You are viewing a plain text version of this content. The canonical link for it is here.
Posted to user@nutch.apache.org by "Nemani, Raj" <Ra...@turner.com> on 2010/09/02 15:43:18 UTC

Trying to applu timeout.patch on 1.1 source

As part the following problem (I have posted this already and would
appreciate any help), I am trying to apply timeout.patch using patch.exe
(from Unix Utils) on Windows 7 64 bit.
Both patch.exe and timeout.patch files are in the top level folder of
the 1.1 source files (i.e the top level folder that has conf folder, src
folder, lib folder, site folder, build.xml etc etc.)

Here is the command I am using and trying to redirect the output to
results.text.


C:\temp\PatchFilestest\apache-nutch-1.1>patch -cl -p1 < timeout.patch >
result.txt

I am getting the following weird error

patch: **** Only garbage was found in the patch input.

Has anybody seen this?  Can anybody please throw more light on this
error or what I am doing wrong?

Thanks
Raj


-----Original Message-----
From: Nemani, Raj [mailto:Raj.Nemani@turner.com] 
Sent: Wednesday, September 01, 2010 4:33 PM
To: user@nutch.apache.org
Subject: Nutch 1.1 Crawl is slow,hangs and aborts eventually

All,

 

I am crawling a site that is heavy in rtf, txt and pdf documents in
addition to pages that embed a lot of images.

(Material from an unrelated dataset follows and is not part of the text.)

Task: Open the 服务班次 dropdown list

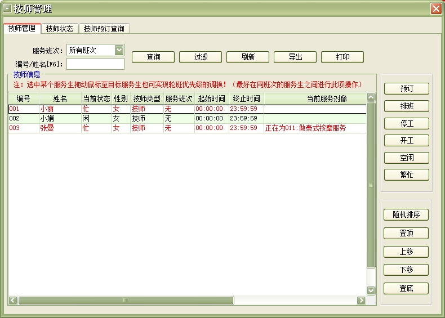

I am using Nutch 1.1 and
running on Windows 7.  I am seeing the following errors in my hadoop
logs.  

 

 

2010-09-01 15:01:26,509 INFO  parse.ParserFactory - The parsing plugins:
[org.apache.nutch.parse.tika.Parser -
org.apache.nutch.parse.html.HtmlParser] are enabled via the
plugin.includes system property, and all claim to support the content
type text/html, but they are not mapped to it  in the parse-plugins.xml
file

2010-09-01 15:01:38,969 INFO  parse.ParserFactory - The parsing plugins:
[org.apache.nutch.parse.tika.Parser -
org.apache.nutch.parse.pdf.PdfParser] are enabled via the
plugin.includes system property, and all claim to support the content
type application/pdf, but they are not mapped to it  in the
parse-plugins.xml file

2010-09-01 15:12:56,444 INFO  parse.ParserFactory - The parsing plugins:
[org.apache.nutch.parse.tika.Parser -
org.apache.nutch.parse.text.TextParser] are enabled via the
plugin.includes system property, and all claim to support the content
type text/plain, but they are not mapped to it  in the parse-plugins.xml
file

2010-09-01 15:13:09,611 INFO  parse.ParserFactory - The parsing plugins:
[org.apache.nutch.parse.tika.Parser] are enabled via the plugin.includes
system property, and all claim to support the content type
application/x-tika-msoffice, but they are not mapped to it  in the
parse-plugins.xml file

 

 I am using the basic Crawl command here with a depth of 4  and during
the crawl process Nutch seems to hang at different places  for a long
time eventually aborting with "Aborted with 9 (or some n) number of
threads" message.  For example in one hang, it sat  on the last line
"activeThreads=0" below for a long time (more than 5 mins I think))
before taking off again.  After fetching for some more time it started
to hang again eventually aborting with the "Aborted with 9 hung threads
message".

 

fetching http://abc.xyz.com/research/briefing_books/20

-finishing thread FetcherThread, activeThreads=7

-finishing thread FetcherThread, activeThreads=8

-activeThreads=9, spinWaiting=3, fetchQueues.totalSize=0

-finishing thread FetcherThread, activeThreads=9

-finishing thread FetcherThread, activeThreads=5

-finishing thread FetcherThread, activeThreads=6

-finishing thread FetcherThread, activeThreads=4

-finishing thread FetcherThread, activeThreads=3

-activeThreads=3, spinWaiting=0, fetchQueues.totalSize=0

-finishing thread FetcherThread, activeThreads=2

-activeThreads=2, spinWaiting=0, fetchQueues.totalSize=0

-finishing thread FetcherThread, activeThreads=1

-activeThreads=1, spinWaiting=0, fetchQueues.totalSize=0

-activeThreads=1, spinWaiting=0, fetchQueues.totalSize=0

-finishing thread FetcherThread, activeThreads=0

-activeThreads=0, spinWaiting=0, fetchQueues.totalSize=0

-activeThreads=0

 

My understanding is that Tika is supposed to do all mime types so I am
not sure why the errors are coming up.  I have also seen error messages
like 'Aborted with 9 (or some n) number of threads" message when crawl
depth is increased.  During this hang my CPU is clocking at 100%
(indicating some tight loop or something).  

 

My plugin.includes is like following

 

<property>

<name>plugin.includes</name>

<value>subcollection|protocol-http|urlfilter-regex|index-(basic|anchor)|
query-(basic|site|url)|response-(json|xml)|summary-basic|scoring-opic|ur
lnormalizer-(pass|regex|basic)|parse-tika</value>

</property>

 

Can you all please advice? I am a bit not sure where to go from here.  I
have read about the timeout.patch that Andrzej Bialecki implemented that
may address the above issue.  Is that true? 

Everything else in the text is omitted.